There are many parts of the learning experience that, when viewed from the perspective of an individual learner, are laughably uncontrollable. As a learner, I may not be interested in learning about quadratic equations at 11am just because that’s when my class is on. I may not want to discuss iambic pentameter after lunch because I just had a difficult conversation with a friend and need to think deeply about it before moving on.
Now I’m the first to say that we all need purpose in a day and some kind of structure if we are to get anything done. But do we really believe in an age of Khan Academy and personal mobile devices that the content is the most important part of being at a school? We can filter it and remix it for our students in a way that we know works for them, but the most important part isnt the content – it’s that we know our students and what they need at that moment.
It would be almost impossible for us to truly personalise every learning experience within a social context. We probably don’t want to anyway since so much of what we learn, we learn together (though sitting silently in rows whilst working on a task individually isn’t exactly social).
I wonder then how this applies to us when the shackles of compliance have been lifted (to an extent) and we are able to choose and create our own path for learning. Let’s assume educators have a certain level of control over their own professional growth (as opposed to school or system expectations dominating their choices).
Teachers in many jurisdictions in Australia (and overseas) are required to do certain types, lengths and methods of professional learning. I’d argue that a lot of this is targeted at making sure the maximum number of people know the maximum amount of current expectations (legislation, administration, research or pedagogical strategies if we are lucky). Much of this is “spray and pray” in order to affirm that the system is working because X amount of teachers have done Y amount of professional development in the same room at the same time.
The hardest part of professional learning is that we all have different goals and that these might shift on a daily basis. They may be linked or closely aligned to our school or system goals, but they may not be.
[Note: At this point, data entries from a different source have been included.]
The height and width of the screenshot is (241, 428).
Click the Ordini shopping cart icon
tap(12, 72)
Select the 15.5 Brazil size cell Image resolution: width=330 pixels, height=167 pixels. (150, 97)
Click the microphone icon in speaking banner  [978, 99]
I spoke about this in my last post but I think it’s important to reiterate that the biggest challenge to learning for our students is that teachers often do not consider themselves learners once they have left a formal role as a ‘student’. We are the adult in the room, vested with all the power and responsibility that comes with being a teacher but when put in the seat of a learner we are not always able to approach it with the same maturity, determination and self-awareness that we apply to our teaching.
The hardest part of learning is realising that it never ends. That high-stakes end-of-school testing is not the end. That a university graduation ceremony is not the end. That landing a job is not the end. That gaining a promotion is not the end. That we are always learning and always breaking new ground in our pathway to further learning. One we can get our heads around that, we must follow it up with the time and resources to facilitate it.
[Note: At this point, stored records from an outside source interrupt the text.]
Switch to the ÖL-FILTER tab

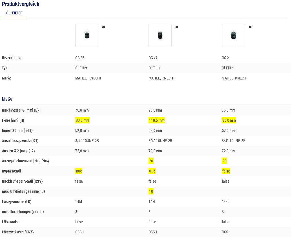click(x=14, y=13)
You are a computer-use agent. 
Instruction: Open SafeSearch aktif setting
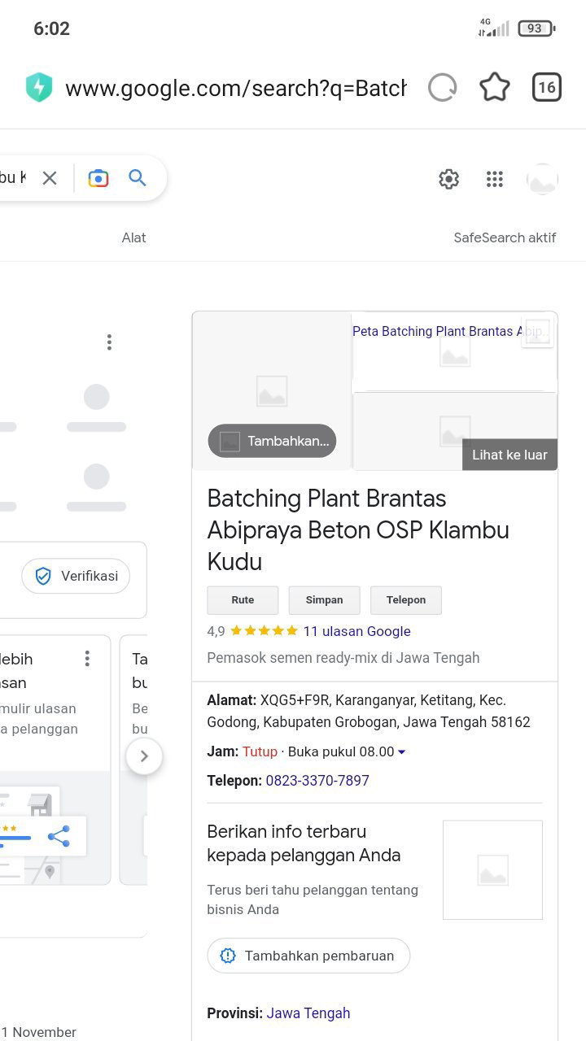coord(505,237)
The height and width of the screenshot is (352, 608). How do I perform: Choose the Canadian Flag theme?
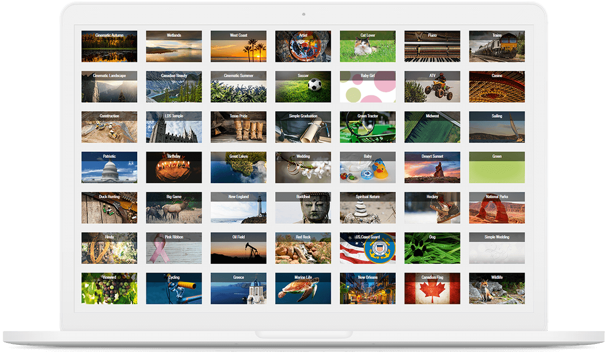432,288
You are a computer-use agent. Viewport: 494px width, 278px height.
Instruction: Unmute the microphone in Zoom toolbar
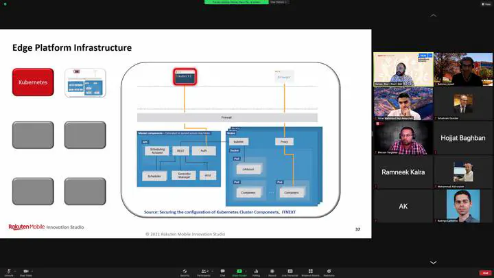point(8,271)
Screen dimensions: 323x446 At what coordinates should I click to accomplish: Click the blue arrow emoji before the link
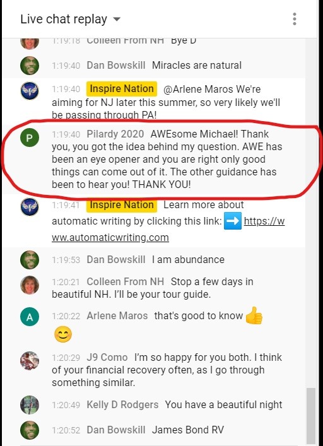(x=233, y=221)
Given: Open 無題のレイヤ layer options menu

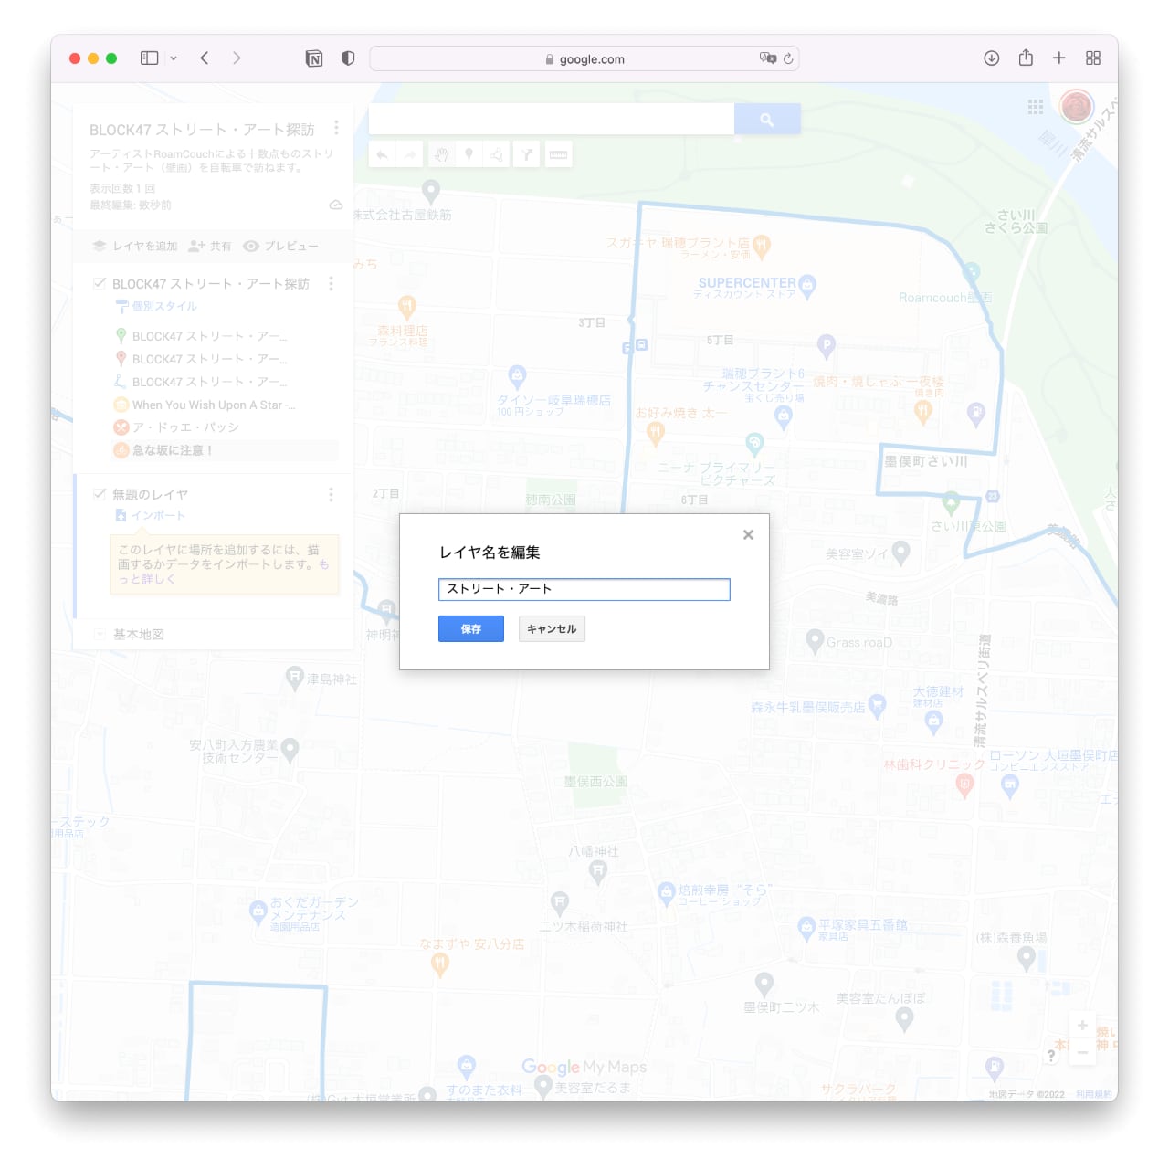Looking at the screenshot, I should point(331,494).
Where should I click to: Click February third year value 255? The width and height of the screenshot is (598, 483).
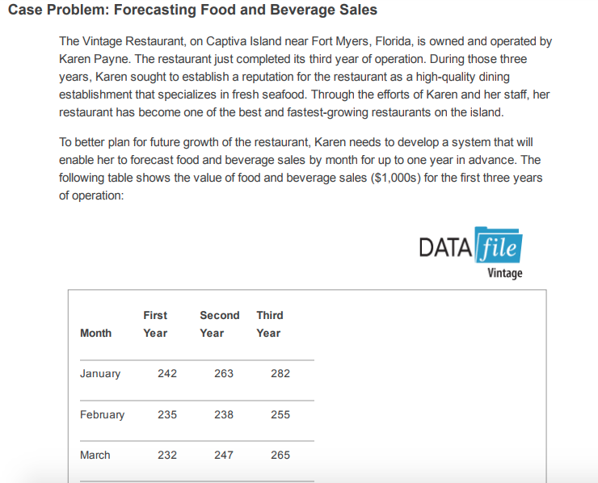(x=280, y=414)
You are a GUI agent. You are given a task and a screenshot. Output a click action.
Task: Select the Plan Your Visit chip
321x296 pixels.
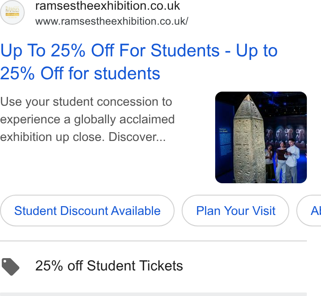(x=235, y=211)
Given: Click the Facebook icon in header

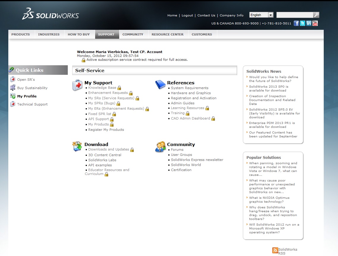Looking at the screenshot, I should (x=296, y=23).
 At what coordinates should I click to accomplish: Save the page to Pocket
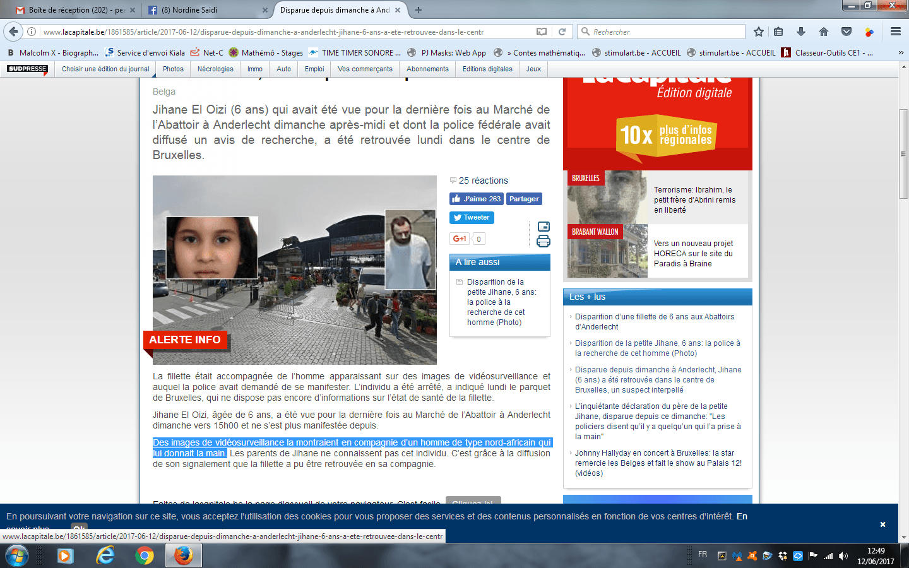click(x=847, y=32)

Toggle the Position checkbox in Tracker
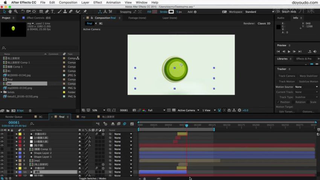[278, 102]
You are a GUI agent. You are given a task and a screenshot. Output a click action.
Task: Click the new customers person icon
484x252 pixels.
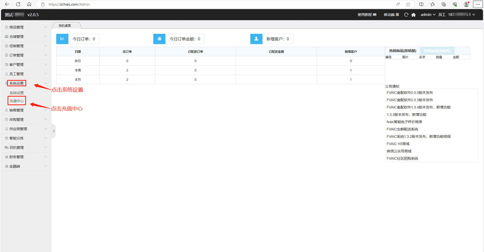pyautogui.click(x=256, y=39)
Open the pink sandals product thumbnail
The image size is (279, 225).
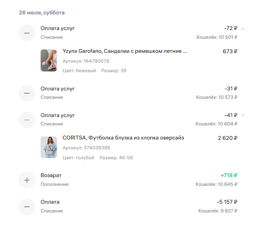click(49, 60)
This is, essentially, why I’m building Everybody’s Lifelong Learning App with my co-founder @atulpandey. We want to break down the walls to learning for teachers and other professionals, who are often the last people we talk about when we talk about learning. We want teachers to have a meaningful say in their own learning, regardless of their context. We want people to achieve their goals and form new ones regardless of age or place or qualifications. And we want this to be as easy and efficient as possible and be an independent place for teachers to recommend what they believe is great learning.